Execution of the program will output something like this (of course, we added the annotations in [ brackets ] ).

 CON        [entering constructor for the auto object x] location new in x.cpp at line 43 size 4 alloc 4391008            [allocated x.val] EXIT CON   [exiting constructor for the auto object x] address of x is 1244952 location new in x.cpp at line 69 size 8 alloc 4398224            [allocated p] CON        [entering constructor for the dynamic object *p] location new in x.cpp at line 43 size 4 alloc 4390960            [allocated p->val] EXIT CON   [exiting constructor for the dynamic object *p] p = 4398224 DES        [entering destructor for *p] overloaded delete alloc 4390960            [deleted p->val] EXIT DES   [exiting destructor for *p] overloaded delete alloc 4398224            [deleted p] DES        [entering destructor for x] overloaded delete alloc 4391008            [deleted x.val] EXIT DES   [exiting destructor for x] done

As you can see, the global operator new has been replaced by the location operator new (due to the macro #define new new(__FILE__,__LINE__) ), but the location operator delete apparently did not participate though the overloaded delete did. Unfortunately, as discussed in Chapter 8, the operator delete cannot be called explicitly in a program with placement syntax. This is why the global (and overloaded) delete is called instead. So why have the location delete at all? During construction of an object of class X , the compiler keeps track of which new is used; when an exception is thrown during the construction, the pieces constructed so far are destroyed using the appropriate delete . However, once the construction is completed, the information concerning which new was used is erased; hence the compiler has no way of selecting the appropriate delete and thus the global one is used by default. To summarize: we have the location delete there just for the case of an exception during construction, and any other delete is performed by the overload of the global delete . So here is our first disappointment with the approach that worked so well with C. There is no simple way to have delete announce its location. Our second problem involves placement of the macro #define new new(__FILE__,__LINE__) . If placed after the definition of the class X , then the new used in the constructor of X would not be location new . The picture can get even murkier, for we might have a class-specific new that we do not want to "modify" to the location new . In a given class there can actually be mixed use of new : in some places the global new is used and elsewhere the class-specific new is used. We might not want to "change" the former, but we might want to "change" the latter.

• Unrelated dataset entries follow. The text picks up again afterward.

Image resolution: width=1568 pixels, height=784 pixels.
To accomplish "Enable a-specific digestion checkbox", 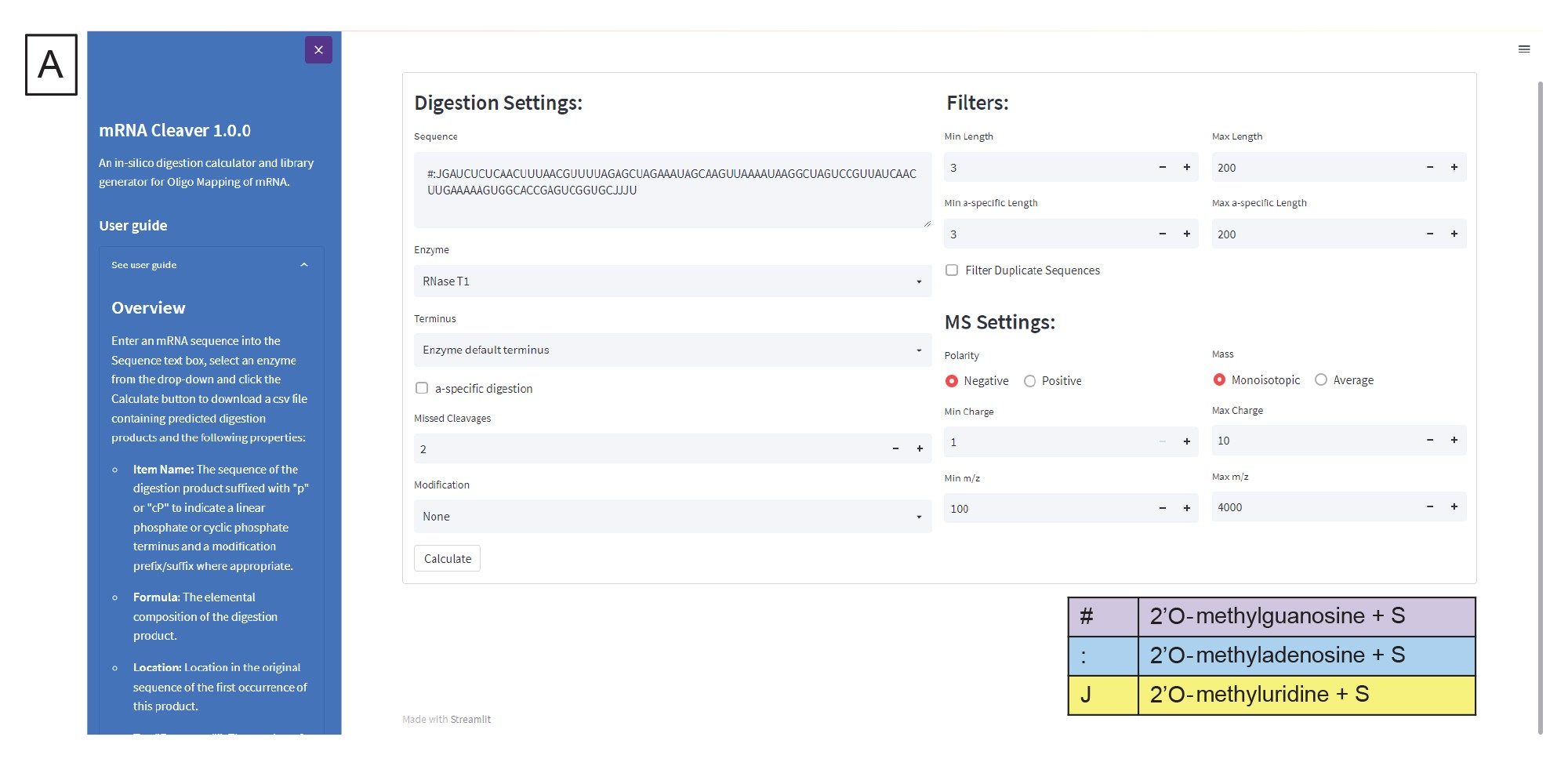I will pyautogui.click(x=422, y=388).
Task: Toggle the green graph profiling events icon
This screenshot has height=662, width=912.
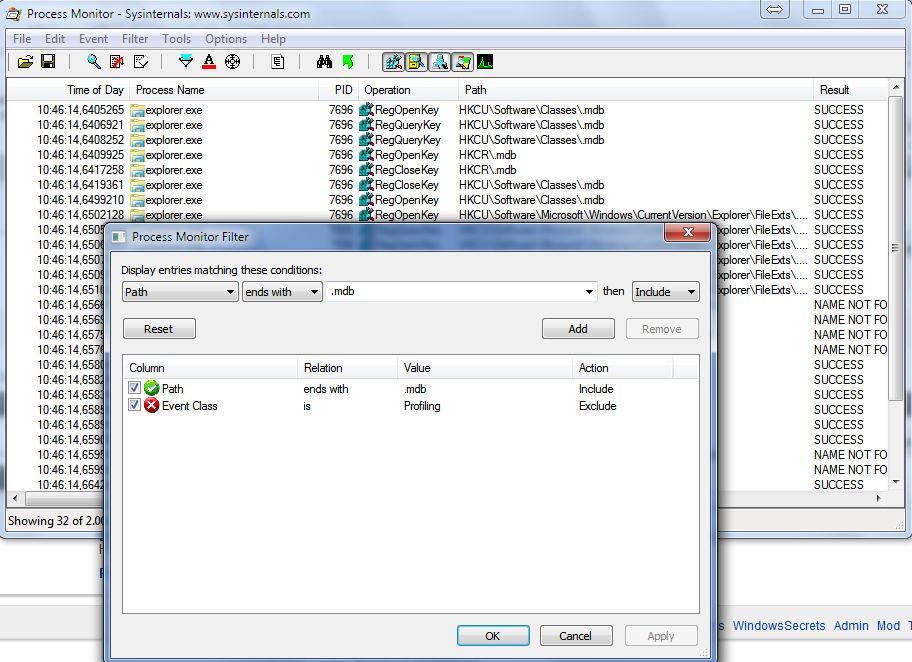Action: [x=485, y=62]
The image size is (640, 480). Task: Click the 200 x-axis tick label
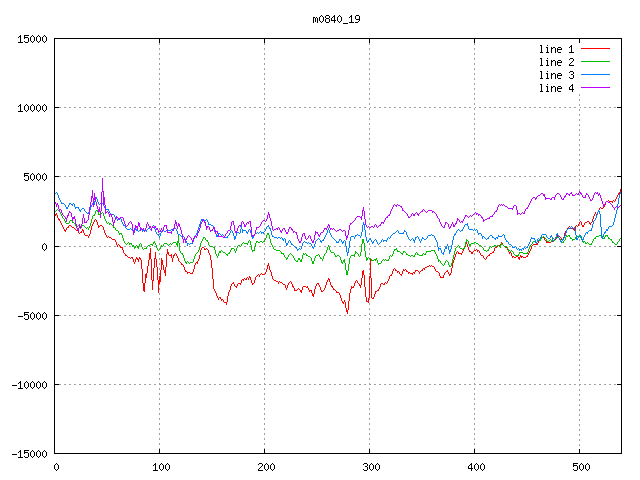265,467
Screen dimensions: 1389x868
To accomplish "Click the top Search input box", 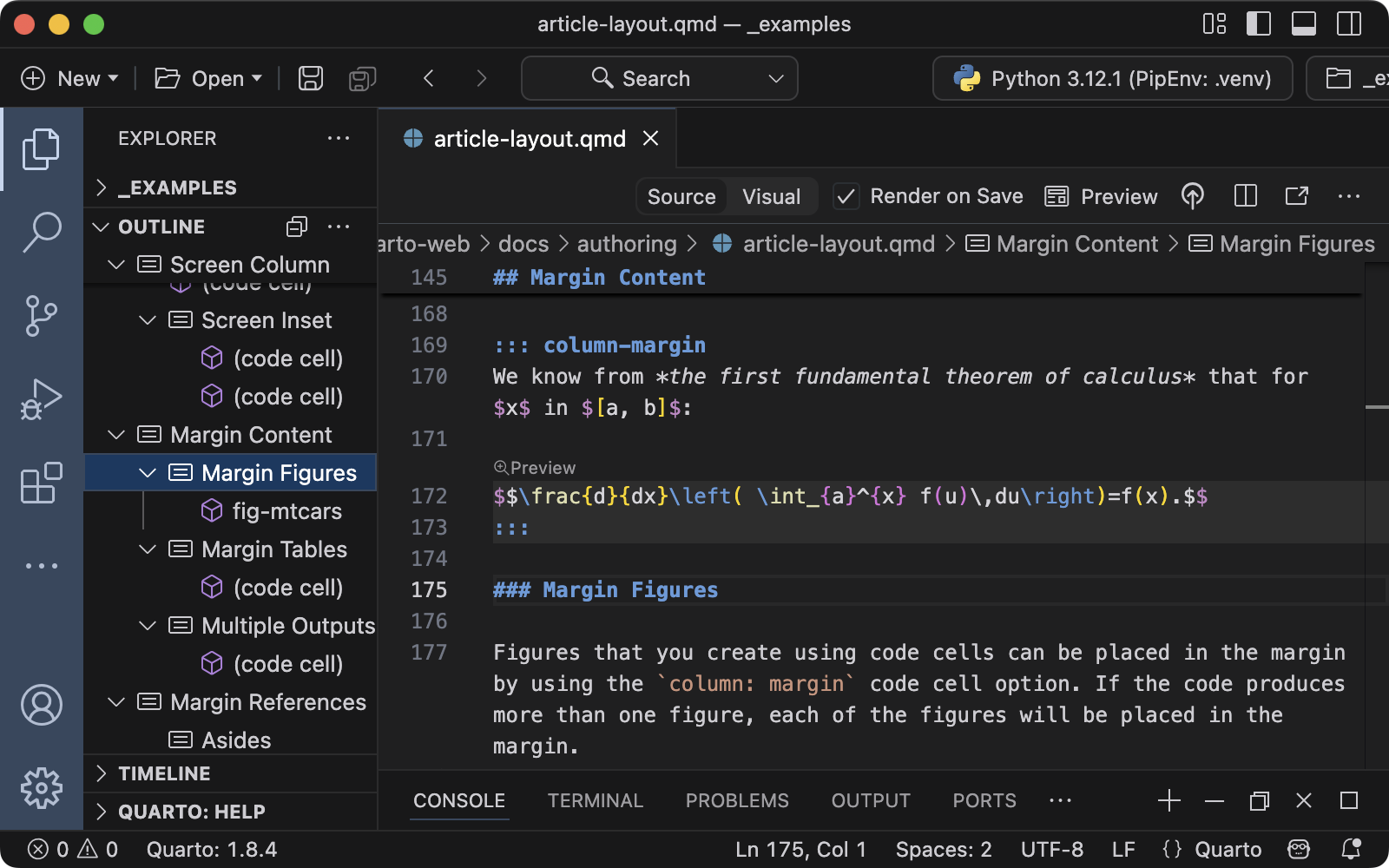I will click(659, 79).
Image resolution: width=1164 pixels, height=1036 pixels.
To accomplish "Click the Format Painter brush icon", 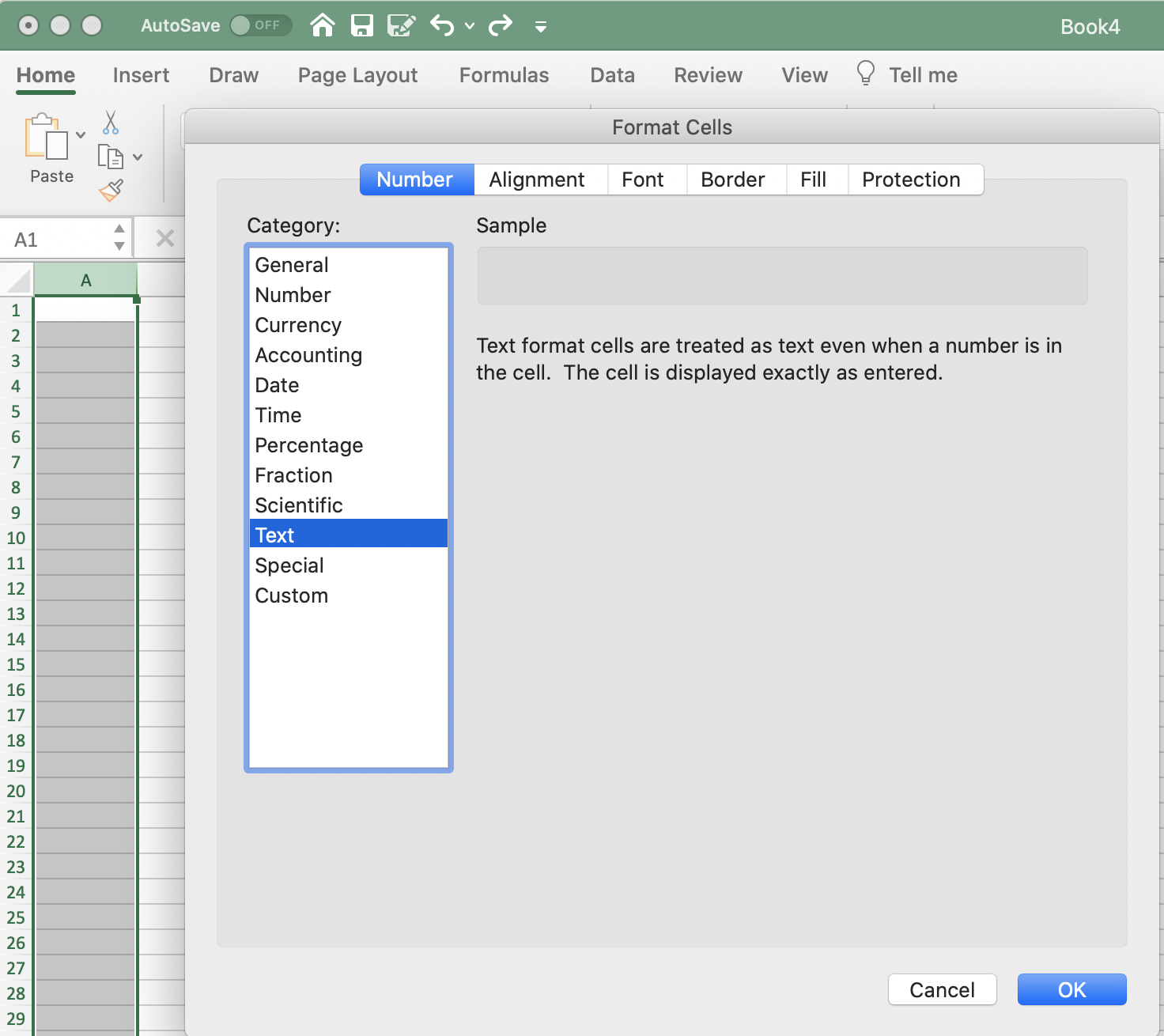I will [111, 190].
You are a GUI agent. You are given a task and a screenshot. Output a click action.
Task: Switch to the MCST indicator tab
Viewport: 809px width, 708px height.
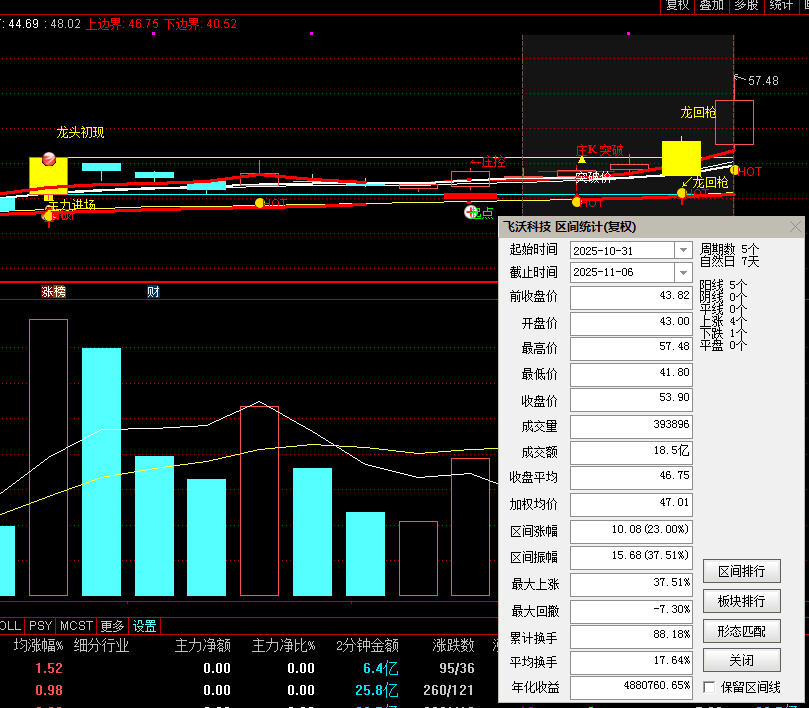[76, 626]
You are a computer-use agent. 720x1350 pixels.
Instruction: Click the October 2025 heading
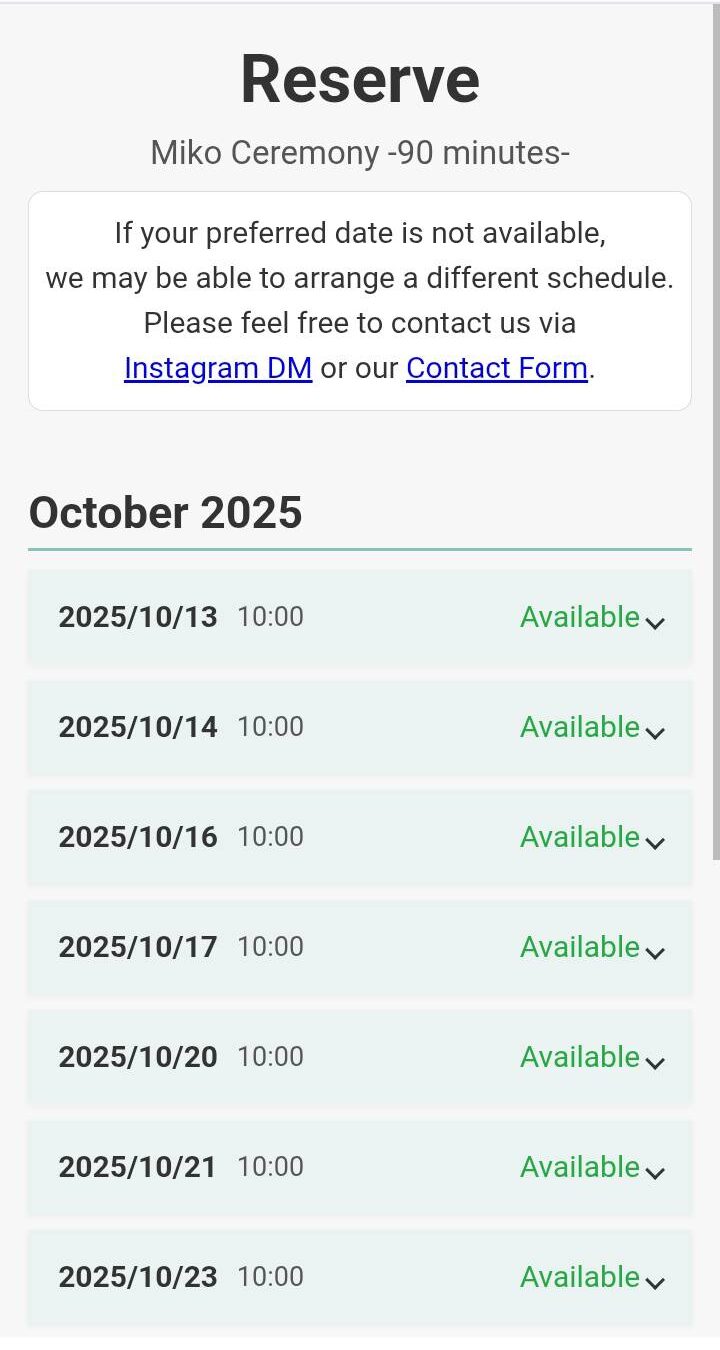(165, 512)
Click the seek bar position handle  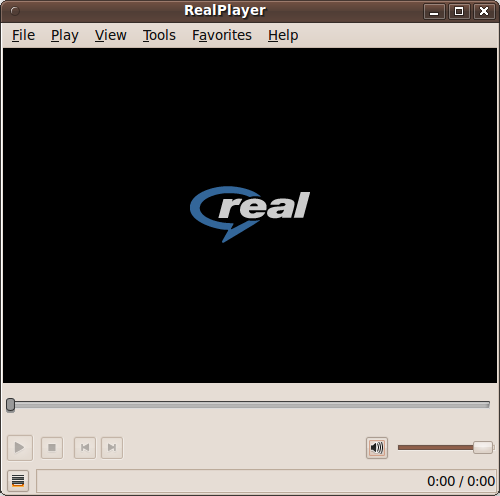10,405
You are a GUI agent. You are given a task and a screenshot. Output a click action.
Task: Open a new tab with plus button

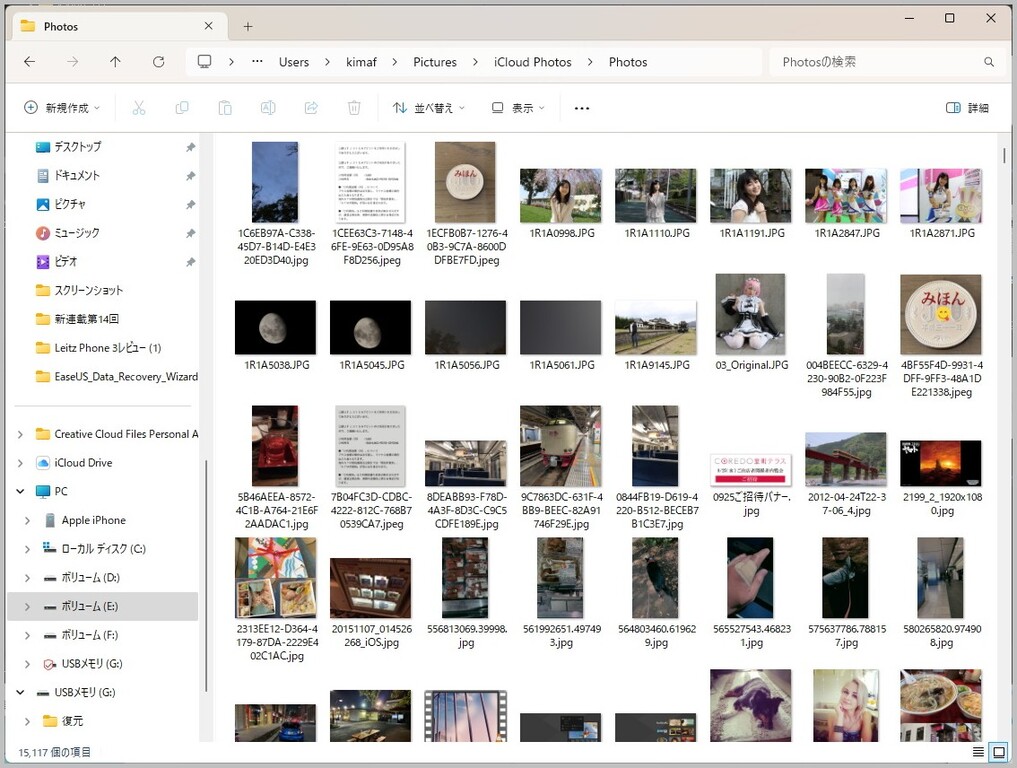pyautogui.click(x=248, y=27)
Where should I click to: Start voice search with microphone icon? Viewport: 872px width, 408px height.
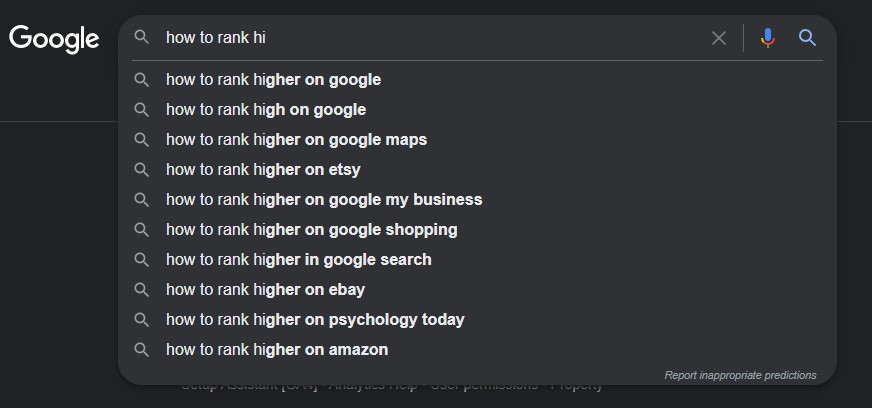tap(768, 38)

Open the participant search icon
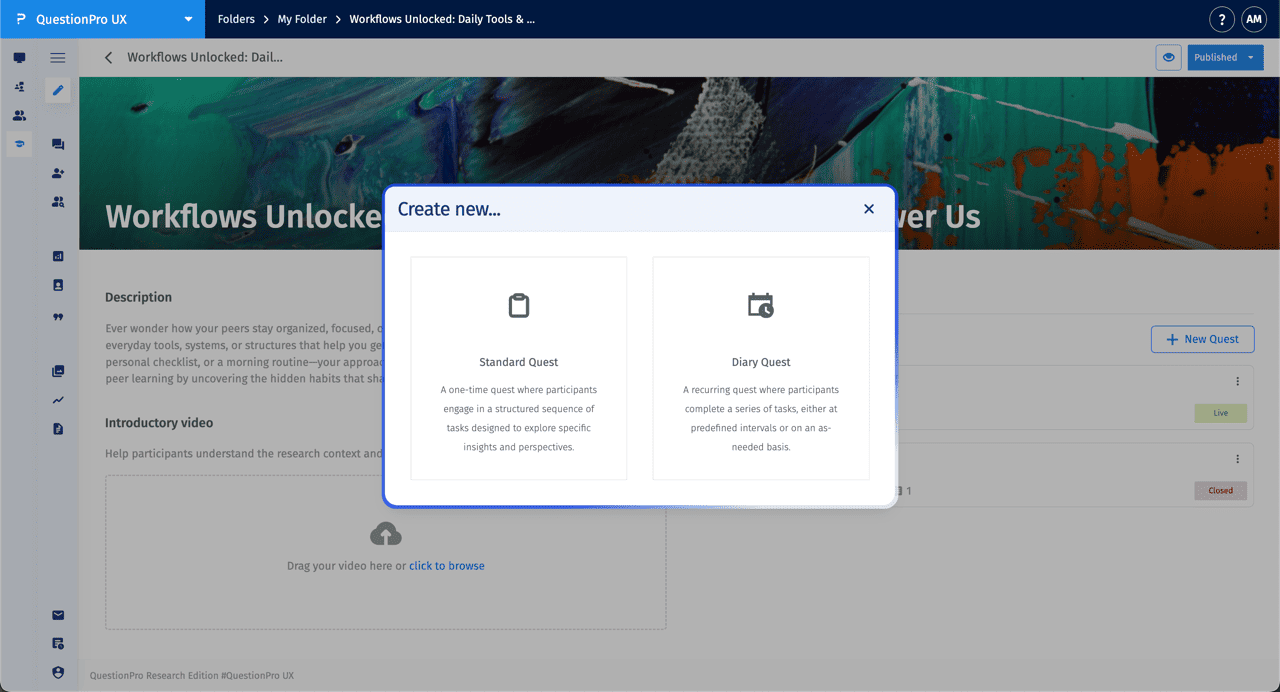[x=57, y=201]
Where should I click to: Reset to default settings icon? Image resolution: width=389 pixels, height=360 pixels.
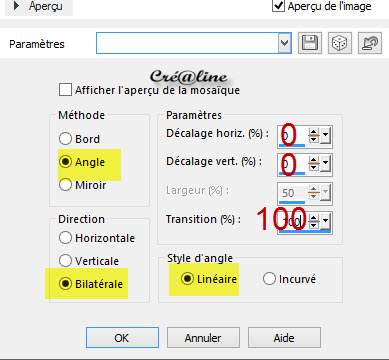[370, 43]
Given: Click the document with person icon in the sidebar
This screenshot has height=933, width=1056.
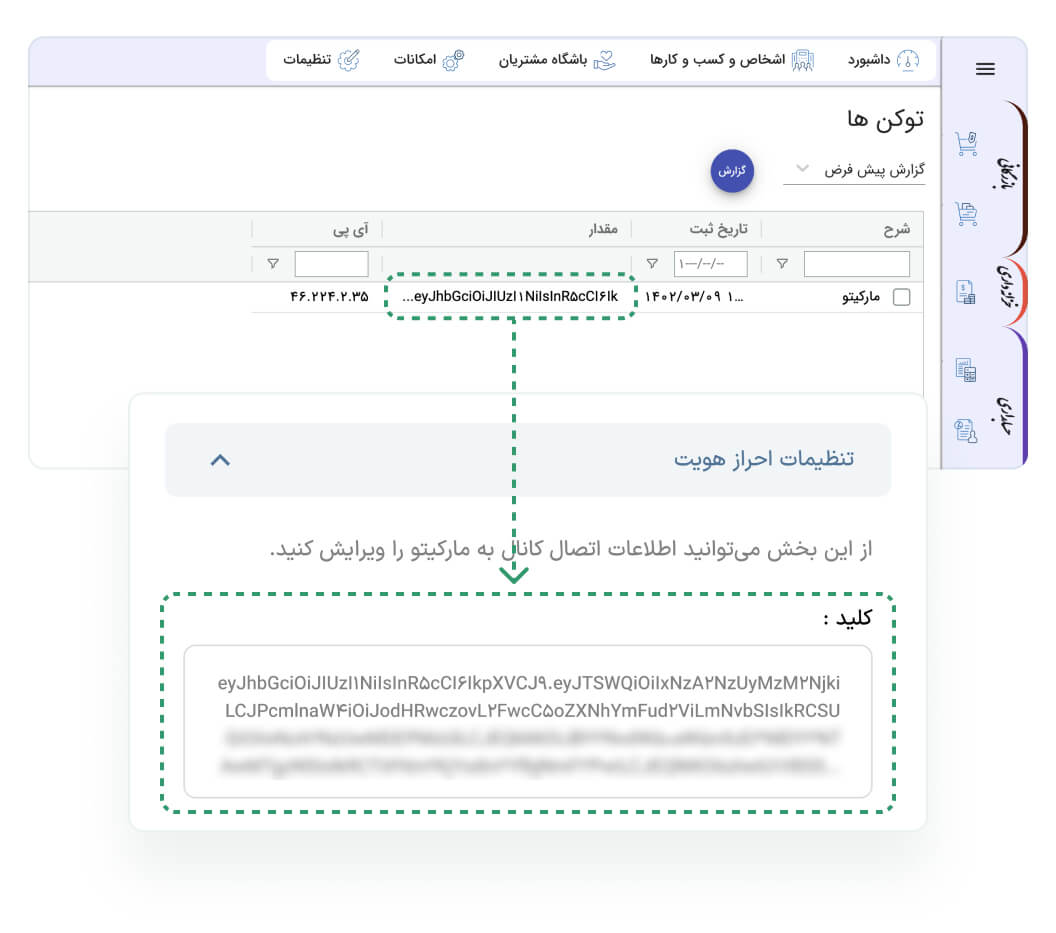Looking at the screenshot, I should 966,430.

On the other hand, if we want each new to report its location and if we want to log and keep track of what is allocated (as in the debug version of malloc() ), we would have to "change" not only the global operators but also every new and delete in all classes in the program - not an easy task. Since new and delete are operators and not (as in C) standard functions, they cannot be "replaced" and thus you have no chance of detecting memory leaks in external object code that is written in C++. And we have not even discussed new[] and delete[] yet. All these troubles arise because new and delete are operators (and hence a part of the language) - unlike in C, where the allocators are simply standard functions that can be plugged in or unplugged at will.

By now the reader must be convinced that, without significant changes to the C++ program being debugged for memory leaks, the task cannot be done. However, we can certainly employ certain programming strategies to produce a C++ code that at least facilitates reasonable tracing.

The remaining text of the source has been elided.